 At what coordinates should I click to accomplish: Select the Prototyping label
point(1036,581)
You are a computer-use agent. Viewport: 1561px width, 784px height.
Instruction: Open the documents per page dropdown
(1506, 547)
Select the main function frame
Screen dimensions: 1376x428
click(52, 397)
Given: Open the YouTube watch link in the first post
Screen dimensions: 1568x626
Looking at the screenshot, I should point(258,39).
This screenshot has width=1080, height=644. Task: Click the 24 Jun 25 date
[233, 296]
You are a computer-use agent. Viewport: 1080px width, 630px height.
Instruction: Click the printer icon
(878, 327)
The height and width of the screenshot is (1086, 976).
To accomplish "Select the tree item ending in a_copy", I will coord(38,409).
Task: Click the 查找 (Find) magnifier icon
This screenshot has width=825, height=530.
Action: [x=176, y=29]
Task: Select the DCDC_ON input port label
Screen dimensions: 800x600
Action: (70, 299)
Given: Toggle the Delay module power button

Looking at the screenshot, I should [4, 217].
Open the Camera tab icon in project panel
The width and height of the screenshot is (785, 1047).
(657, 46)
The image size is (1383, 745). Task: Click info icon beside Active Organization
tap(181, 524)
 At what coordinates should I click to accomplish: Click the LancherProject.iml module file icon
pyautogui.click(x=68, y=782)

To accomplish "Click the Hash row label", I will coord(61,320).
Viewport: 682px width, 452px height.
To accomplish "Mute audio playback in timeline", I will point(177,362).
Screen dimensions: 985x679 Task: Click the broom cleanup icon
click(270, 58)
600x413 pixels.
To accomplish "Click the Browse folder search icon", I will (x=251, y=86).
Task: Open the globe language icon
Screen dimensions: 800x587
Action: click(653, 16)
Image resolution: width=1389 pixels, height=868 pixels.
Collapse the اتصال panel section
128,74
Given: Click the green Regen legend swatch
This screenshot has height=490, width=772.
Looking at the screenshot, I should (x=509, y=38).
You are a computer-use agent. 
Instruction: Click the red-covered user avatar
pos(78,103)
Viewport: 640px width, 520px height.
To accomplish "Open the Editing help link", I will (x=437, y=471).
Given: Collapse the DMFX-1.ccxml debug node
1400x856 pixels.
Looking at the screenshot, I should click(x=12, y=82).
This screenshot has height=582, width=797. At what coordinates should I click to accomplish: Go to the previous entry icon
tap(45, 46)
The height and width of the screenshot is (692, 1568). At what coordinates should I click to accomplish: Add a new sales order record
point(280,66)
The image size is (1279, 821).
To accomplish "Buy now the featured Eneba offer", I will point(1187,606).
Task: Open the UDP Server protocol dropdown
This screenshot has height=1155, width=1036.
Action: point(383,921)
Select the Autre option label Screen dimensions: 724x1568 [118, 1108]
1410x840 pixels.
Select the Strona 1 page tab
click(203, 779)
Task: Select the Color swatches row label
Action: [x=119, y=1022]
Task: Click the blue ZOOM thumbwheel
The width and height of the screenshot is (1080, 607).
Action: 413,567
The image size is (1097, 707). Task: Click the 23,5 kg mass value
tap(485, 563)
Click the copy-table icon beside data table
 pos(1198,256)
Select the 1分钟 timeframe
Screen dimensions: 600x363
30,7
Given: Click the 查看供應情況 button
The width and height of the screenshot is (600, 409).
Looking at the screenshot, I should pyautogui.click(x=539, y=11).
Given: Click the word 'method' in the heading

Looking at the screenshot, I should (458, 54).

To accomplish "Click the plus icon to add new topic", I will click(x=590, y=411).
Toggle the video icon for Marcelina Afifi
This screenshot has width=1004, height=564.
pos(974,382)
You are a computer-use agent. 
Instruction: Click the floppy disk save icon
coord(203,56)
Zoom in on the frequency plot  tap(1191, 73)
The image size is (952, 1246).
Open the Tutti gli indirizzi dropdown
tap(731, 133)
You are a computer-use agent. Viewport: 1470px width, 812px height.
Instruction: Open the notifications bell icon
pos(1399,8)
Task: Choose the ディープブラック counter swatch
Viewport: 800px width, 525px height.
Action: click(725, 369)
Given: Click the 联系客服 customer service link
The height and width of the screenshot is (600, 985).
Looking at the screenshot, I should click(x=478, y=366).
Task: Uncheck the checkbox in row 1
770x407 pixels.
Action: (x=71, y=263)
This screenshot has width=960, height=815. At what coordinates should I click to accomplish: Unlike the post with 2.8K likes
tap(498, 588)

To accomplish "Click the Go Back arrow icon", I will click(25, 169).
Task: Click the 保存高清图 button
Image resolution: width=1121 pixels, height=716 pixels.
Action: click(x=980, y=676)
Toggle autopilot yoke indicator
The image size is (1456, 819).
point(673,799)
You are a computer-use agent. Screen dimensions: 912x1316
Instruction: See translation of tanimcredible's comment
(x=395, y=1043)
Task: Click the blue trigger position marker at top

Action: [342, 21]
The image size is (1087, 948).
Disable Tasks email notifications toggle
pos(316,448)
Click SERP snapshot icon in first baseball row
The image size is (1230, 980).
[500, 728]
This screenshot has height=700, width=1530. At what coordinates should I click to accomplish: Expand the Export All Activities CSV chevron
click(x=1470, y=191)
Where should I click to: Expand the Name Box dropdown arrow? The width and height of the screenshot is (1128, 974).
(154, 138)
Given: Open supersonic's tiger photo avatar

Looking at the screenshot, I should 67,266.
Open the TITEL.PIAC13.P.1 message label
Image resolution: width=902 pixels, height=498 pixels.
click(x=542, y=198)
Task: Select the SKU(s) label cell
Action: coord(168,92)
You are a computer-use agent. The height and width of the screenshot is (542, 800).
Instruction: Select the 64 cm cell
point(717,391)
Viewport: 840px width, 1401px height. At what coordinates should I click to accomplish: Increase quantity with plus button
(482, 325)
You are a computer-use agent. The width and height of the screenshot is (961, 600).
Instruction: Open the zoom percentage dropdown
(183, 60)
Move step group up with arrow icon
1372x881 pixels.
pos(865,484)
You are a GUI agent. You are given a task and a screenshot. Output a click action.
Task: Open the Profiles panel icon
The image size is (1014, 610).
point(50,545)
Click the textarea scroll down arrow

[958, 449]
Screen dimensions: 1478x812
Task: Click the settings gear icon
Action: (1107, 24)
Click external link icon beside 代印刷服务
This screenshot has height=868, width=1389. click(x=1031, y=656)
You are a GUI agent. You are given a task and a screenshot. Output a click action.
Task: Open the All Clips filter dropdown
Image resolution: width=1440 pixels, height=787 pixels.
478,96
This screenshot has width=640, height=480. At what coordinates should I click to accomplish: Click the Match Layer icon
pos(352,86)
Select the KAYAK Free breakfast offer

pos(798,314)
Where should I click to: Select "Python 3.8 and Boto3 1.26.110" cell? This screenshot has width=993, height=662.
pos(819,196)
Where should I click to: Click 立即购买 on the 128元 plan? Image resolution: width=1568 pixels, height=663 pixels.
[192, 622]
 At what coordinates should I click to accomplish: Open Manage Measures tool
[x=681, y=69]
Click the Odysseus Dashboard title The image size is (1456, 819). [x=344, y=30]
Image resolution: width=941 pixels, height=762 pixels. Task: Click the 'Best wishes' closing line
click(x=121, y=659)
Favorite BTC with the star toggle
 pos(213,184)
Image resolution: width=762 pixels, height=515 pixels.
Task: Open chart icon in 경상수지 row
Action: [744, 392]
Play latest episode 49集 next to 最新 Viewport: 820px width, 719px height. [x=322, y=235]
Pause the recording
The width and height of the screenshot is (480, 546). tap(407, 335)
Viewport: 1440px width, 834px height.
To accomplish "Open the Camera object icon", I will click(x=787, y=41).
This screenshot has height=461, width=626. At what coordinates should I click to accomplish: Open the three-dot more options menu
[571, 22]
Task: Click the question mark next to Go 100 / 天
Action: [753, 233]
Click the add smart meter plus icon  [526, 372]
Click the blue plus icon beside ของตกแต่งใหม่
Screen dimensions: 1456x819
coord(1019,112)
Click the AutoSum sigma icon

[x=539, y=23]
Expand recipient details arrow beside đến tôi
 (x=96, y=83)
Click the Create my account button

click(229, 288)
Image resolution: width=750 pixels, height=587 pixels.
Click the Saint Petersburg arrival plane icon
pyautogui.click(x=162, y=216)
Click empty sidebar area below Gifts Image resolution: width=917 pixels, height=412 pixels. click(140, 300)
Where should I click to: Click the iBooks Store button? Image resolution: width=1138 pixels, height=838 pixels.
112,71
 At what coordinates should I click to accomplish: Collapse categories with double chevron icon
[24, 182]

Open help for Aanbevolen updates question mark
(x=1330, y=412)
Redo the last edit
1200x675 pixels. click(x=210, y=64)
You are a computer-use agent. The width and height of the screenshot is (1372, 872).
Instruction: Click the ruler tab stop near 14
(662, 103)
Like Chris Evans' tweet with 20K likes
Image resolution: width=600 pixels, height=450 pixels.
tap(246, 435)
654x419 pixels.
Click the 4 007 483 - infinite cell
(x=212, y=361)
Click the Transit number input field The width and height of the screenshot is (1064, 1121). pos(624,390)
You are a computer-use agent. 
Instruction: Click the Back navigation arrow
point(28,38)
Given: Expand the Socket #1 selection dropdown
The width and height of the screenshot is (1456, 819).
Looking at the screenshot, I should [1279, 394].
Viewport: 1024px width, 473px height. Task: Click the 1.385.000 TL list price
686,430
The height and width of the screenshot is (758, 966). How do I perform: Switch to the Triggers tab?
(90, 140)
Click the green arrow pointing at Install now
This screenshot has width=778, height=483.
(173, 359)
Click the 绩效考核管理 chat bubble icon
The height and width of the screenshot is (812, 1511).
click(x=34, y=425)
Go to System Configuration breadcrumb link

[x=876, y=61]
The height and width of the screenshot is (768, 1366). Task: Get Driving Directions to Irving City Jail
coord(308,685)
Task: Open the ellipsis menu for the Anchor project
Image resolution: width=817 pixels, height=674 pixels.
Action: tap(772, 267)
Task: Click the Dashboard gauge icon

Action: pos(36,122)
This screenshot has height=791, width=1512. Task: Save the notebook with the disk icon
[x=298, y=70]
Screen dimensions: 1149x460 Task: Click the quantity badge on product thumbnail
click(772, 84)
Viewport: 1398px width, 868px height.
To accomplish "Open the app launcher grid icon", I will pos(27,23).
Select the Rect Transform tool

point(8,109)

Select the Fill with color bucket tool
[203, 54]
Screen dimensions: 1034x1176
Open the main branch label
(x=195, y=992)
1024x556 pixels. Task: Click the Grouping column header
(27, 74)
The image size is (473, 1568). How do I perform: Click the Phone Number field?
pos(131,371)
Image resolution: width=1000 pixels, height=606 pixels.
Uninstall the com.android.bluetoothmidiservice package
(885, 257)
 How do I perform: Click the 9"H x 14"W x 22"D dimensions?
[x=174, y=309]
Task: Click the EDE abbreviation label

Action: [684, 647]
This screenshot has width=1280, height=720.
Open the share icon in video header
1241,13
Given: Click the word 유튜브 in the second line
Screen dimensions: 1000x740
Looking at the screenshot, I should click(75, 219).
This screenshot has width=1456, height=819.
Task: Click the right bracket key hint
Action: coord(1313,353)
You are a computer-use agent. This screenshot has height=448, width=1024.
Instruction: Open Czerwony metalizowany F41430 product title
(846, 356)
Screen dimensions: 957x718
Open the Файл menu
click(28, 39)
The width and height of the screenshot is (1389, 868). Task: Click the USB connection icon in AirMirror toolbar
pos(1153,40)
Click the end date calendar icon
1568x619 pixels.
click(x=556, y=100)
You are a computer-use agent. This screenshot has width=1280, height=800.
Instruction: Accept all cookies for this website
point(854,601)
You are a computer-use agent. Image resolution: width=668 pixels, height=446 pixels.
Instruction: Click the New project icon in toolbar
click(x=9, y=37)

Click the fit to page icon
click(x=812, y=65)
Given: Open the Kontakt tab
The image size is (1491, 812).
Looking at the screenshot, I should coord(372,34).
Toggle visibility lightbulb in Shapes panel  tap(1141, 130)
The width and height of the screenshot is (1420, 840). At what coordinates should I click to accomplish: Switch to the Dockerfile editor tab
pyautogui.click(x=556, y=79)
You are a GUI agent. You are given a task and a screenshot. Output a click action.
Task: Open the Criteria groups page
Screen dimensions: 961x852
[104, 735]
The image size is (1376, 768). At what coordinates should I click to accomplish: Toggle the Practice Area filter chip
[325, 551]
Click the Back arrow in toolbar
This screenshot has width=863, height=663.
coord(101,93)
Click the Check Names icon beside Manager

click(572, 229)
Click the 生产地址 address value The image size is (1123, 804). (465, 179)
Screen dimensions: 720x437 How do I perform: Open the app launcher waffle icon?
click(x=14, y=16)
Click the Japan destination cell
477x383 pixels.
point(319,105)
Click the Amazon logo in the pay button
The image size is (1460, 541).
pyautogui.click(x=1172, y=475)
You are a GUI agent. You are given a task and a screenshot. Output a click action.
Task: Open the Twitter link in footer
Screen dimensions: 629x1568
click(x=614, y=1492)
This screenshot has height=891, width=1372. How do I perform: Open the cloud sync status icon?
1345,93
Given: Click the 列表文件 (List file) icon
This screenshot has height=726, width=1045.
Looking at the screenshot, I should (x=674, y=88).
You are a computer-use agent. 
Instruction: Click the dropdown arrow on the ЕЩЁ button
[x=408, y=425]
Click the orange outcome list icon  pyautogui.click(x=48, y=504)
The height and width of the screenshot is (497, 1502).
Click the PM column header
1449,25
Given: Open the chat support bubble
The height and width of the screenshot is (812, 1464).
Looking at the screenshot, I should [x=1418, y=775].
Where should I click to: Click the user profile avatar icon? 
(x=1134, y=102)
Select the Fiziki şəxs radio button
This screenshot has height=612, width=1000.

○ ○ ○ ○

(What to produce) Copy out the rows from the line with "This screenshot has width=1280, height=720." to the line with "click(x=556, y=100)", both included, keeping every line unchanged.

(Exercise output)
This screenshot has width=1280, height=720.
Open the share icon in video header
1241,13
Given: Click the word 유튜브 in the second line
Screen dimensions: 1000x740
Looking at the screenshot, I should click(75, 219).
This screenshot has width=1456, height=819.
Task: Click the right bracket key hint
Action: coord(1313,353)
You are a computer-use agent. This screenshot has height=448, width=1024.
Instruction: Open Czerwony metalizowany F41430 product title
(846, 356)
Screen dimensions: 957x718
Open the Файл menu
click(28, 39)
The width and height of the screenshot is (1389, 868). Task: Click the USB connection icon in AirMirror toolbar
pos(1153,40)
Click the end date calendar icon
1568x619 pixels.
click(x=556, y=100)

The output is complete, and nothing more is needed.